Let's compare the signals you generated against the close prices. This chart will show a lot of signals. Too many in fact. We'll talk about filtering the redundant signals in the next problem.

In [9]:
signal = get_long_short(close, lookback_high, lookback_low)
project_helper.plot_signal(
    close[apple_ticker],
    signal[apple_ticker],
    'Long and Short of {} Stock'.format(apple_ticker))

Filter Signals

That was a lot of repeated signals! If we're already shorting a stock, having an additional signal to short a stock isn't helpful for this strategy. This also applies to additional long signals when the last signal was long.

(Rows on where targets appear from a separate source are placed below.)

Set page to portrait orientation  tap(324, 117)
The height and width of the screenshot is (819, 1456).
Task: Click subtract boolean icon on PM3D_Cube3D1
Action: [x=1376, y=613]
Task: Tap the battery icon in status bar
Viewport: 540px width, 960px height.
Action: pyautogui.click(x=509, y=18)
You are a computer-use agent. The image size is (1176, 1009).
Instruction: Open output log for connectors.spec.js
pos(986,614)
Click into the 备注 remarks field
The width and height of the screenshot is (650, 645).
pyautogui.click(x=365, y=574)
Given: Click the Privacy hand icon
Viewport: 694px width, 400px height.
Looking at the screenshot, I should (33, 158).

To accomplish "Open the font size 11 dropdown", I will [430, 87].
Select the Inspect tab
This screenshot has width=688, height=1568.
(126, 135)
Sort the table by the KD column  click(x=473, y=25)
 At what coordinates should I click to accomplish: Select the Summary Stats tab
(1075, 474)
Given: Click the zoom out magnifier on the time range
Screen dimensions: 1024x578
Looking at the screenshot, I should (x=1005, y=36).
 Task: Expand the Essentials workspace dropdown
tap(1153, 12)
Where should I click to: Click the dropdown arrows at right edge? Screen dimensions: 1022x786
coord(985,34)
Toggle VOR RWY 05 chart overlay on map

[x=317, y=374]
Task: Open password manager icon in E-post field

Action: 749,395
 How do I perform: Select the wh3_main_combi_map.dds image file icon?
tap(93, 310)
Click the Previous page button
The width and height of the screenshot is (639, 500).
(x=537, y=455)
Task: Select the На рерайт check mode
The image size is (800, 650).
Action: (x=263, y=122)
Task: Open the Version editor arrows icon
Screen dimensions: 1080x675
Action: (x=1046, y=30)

Implement filter_signals to filter out repeated long or short signals within the lookahead_days. If the previous signal was the same, change the signal to 0 (do nothing signal). For example, say you have a single stock time series that is

[1, 0, 1, 0, 1, 0, -1, -1]

Running filter_signals with a lookahead of 3 days should turn those signals into

[1, 0, 0, 0, 1, 0, -1, 0]

To help you implement the function, we have provided you with the clear_signals function. This will remove all signals within a window after the last signal. For example, say you're using a windows size of 3 with clear_signals. It would turn the Series of long signals

[0, 1, 0, 0, 1, 1, 0, 1, 0]

into

[0, 1, 0, 0, 0, 1, 0, 0, 0]

clear_signals only takes a Series of the same type of signals, where 1 is the signal and 0 is no signal. It can't take a mix of long and short signals. Using this function, implement filter_signals.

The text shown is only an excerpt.